Amidst the awfulness of our global pandemic, there are a few personal silver linings.
For instance, Barry lives in San Francisco where he works for the school district.
His spouse, Grant, works as an environmental planner in Palm Springs.
They have been together for 24 years, but as a long-distance relationship for the last decade, until the pandemic arrived and the two were finally able to live and work together on a daily basis again in Palm Springs.
Last Sunday we went on a walk down the major desert wash that runs through Palm Springs and further into the Coachella Valley, diverting flash floods after sudden rainfalls.
The riverwalk off of Palm Canyon near Sunny Dunes is a lovely, little-known, wide sidewalk where bicyclists, dogwalkers, and pedestrians are slow and considerate with each other, a miracle in itself.
There are trails in the wash itself that are improbably beautiful...
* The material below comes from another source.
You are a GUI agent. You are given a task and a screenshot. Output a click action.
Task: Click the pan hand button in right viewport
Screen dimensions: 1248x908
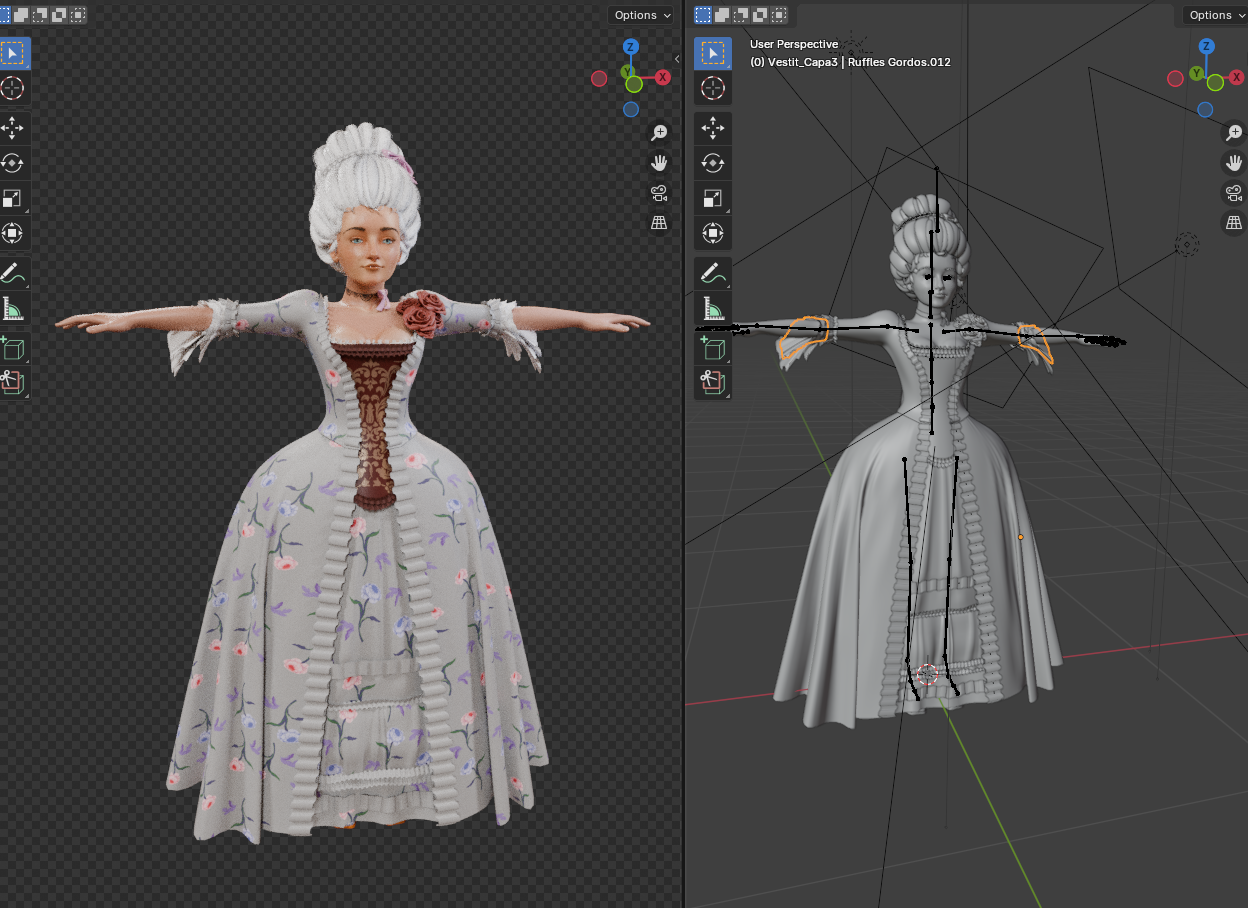(1235, 162)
...partly because they are so wild...
...with a minimum of the usual Palm Springs manicuring of the desert.
We walked back to downtown through the Warm Sands neighborhood, which is midcentury modern posh at its eastern end.
Above one household, a flagpole defiantly displayed a Trump 2020 banner...
...a reminder that the fascist lunatics activated by that monster are still in full battle mode.
A couple of blocks away in the sluttier, gayer section of Warm Sands, we passed a delightful house with a cow and a flying pig on the roof, and a flagpole with a gay pride and a U.S. flag resting together. It's time to take our country back.